En 1983, Frantisek Daniel nous recommanda chaudement un ouvrage d'Edward
Mabley intitulé Dramatic construction [112], publié
au début des années 70. A l'époque, ce livre était
épuisé et difficile à trouver. Il l'est un peu
moins aujourd'hui, grâce à internet, mais il n'a jamais
été traduit en France. En 1983, il en existait une copie
dans la bibliothèque de Columbia University, ce qui m'a permis
de le découvrir. C'est un ouvrage remarquable.
Entre autres choses, Edward Mabley y recommande à son tour plusieurs
livres, dont un essai exceptionnellement brillant et malheureusement
inédit en France : Tragedy and comedy [96] de Walter
Kerr. Kerr est également l'auteur de The silent clowns
[95], consacré aux comiques du cinéma muet et lui aussi
remarquable en tout point. Pour finir sur les livres qui m'ont aidé
à comprendre la dramaturgie, il faut citer deux ouvrages justement
réputés : les Entretiens Hitchcock Truffaut [76]
et Psychanalyse des contes de fées [16].
Bruno Bettelheim, Frantisek Daniel, Alfred Hitchcock, Walter Kerr et
Edward Mabley ont donc constitué la base de ma réflexion
sur la dramaturgie . Deux activités majeures m'ont ensuite permis
d'affiner et d'explorer le plus loin possible cette réflexion.
Celle de scénariste professionnel d'abord. Ce qui est assez logique.
Et puis celle de pédagogue, puisque j'ai créé et
animé, à partir de 1987, divers ateliers d'écriture
dramatique. Ce qui a fini par déboucher sur deux activités
: script doctor et animateur de séminaires sur la dramaturgie.
Les deux premiers responsables à m'avoir fait confiance (Françoise
Villaume du Centre National des Ecritures du Spectacle de Villeneuve-lez-Avignon
et Jacqueline Pierreux de la RTBF, à Bruxelles) et les élèves
qui ont traversé mes ateliers ont donc également contribué
à faire naître ce livre.
Enfin, je dois beaucoup à ma femme, Catherine, et à mes
enfants, Baptiste, Aurélien, Valentin et Clémentine, qui
m'ont appris tant de choses sur la vie et, donc, sur la dramaturgie.
Car je crois, comme Imamura [92], que comprendre l'une c'est comprendre
l'autre. A tous, merci.
L'art du récit
Jusqu'à sa cinquième édition, le sous-titre du
livre était "Les mécanismes du récit".

## EXTRAIT DE DONNÉES
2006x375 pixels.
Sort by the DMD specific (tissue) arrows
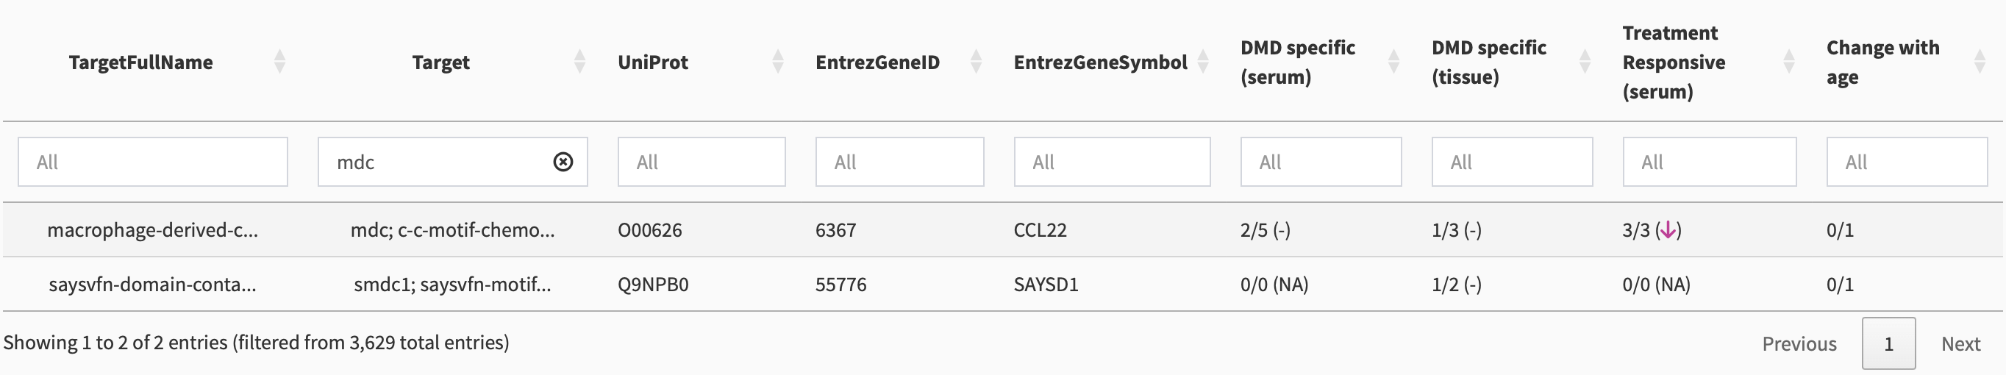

## ÉNONCÉ
Reproduisez à l'identique tout le passage de l'extrait fourni, depuis « Celle de scénariste » jusqu'à « naître ce livre. ». Ces données proviennent d'une autre source.

## RÉPONSE RÉDIGÉE
Celle de scénariste professionnel d'abord. Ce qui est assez logique.
Et puis celle de pédagogue, puisque j'ai créé et
animé, à partir de 1987, divers ateliers d'écriture
dramatique. Ce qui a fini par déboucher sur deux activités
: script doctor et animateur de séminaires sur la dramaturgie.
Les deux premiers responsables à m'avoir fait confiance (Françoise
Villaume du Centre National des Ecritures du Spectacle de Villeneuve-lez-Avignon
et Jacqueline Pierreux de la RTBF, à Bruxelles) et les élèves
qui ont traversé mes ateliers ont donc également contribué
à faire naître ce livre.